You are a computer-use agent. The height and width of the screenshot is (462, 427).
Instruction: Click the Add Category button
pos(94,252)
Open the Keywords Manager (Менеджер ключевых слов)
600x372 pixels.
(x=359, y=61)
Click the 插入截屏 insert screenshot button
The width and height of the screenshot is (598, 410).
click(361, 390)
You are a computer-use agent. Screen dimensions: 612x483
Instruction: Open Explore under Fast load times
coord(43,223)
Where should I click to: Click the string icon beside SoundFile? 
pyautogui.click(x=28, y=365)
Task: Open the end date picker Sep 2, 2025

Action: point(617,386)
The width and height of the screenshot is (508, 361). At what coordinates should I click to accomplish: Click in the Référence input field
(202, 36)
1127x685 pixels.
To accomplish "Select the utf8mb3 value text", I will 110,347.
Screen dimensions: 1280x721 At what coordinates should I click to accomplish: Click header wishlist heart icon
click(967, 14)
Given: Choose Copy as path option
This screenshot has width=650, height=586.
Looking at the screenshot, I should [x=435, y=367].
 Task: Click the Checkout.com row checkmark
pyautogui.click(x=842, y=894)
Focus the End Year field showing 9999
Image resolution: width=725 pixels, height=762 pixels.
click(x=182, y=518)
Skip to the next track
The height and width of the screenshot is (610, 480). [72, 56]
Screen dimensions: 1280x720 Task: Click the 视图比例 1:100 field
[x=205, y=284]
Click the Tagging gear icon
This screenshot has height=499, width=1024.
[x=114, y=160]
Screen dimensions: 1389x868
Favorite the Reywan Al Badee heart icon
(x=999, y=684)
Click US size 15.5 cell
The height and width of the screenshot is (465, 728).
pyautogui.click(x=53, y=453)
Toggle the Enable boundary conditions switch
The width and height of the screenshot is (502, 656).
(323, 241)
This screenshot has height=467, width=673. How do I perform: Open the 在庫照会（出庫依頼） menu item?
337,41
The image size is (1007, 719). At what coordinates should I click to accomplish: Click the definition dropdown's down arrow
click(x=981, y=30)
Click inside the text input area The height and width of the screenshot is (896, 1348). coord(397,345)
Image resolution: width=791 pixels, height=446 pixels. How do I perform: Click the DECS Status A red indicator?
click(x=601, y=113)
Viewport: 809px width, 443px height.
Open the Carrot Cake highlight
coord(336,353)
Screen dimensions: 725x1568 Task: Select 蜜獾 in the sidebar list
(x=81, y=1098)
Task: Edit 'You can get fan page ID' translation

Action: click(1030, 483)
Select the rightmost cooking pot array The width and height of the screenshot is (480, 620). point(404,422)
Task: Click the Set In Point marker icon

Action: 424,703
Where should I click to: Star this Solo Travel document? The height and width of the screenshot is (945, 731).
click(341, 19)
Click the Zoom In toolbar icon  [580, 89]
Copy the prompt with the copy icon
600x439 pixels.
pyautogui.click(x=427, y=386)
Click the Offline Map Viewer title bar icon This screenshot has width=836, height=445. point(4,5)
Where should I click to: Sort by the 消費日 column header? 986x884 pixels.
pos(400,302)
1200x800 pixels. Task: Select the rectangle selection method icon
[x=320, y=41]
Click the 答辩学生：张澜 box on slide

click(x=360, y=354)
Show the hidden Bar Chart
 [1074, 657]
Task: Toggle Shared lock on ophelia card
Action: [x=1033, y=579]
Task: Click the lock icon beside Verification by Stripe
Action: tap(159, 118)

ASSIGNMENT:
What lines in the entries above include the string "agent"? Return each one.

COMPLETED TASK:
You are a computer-use agent. The height and width of the screenshot is (462, 427).
You are a computer-use agent. Screen dimensions: 612x483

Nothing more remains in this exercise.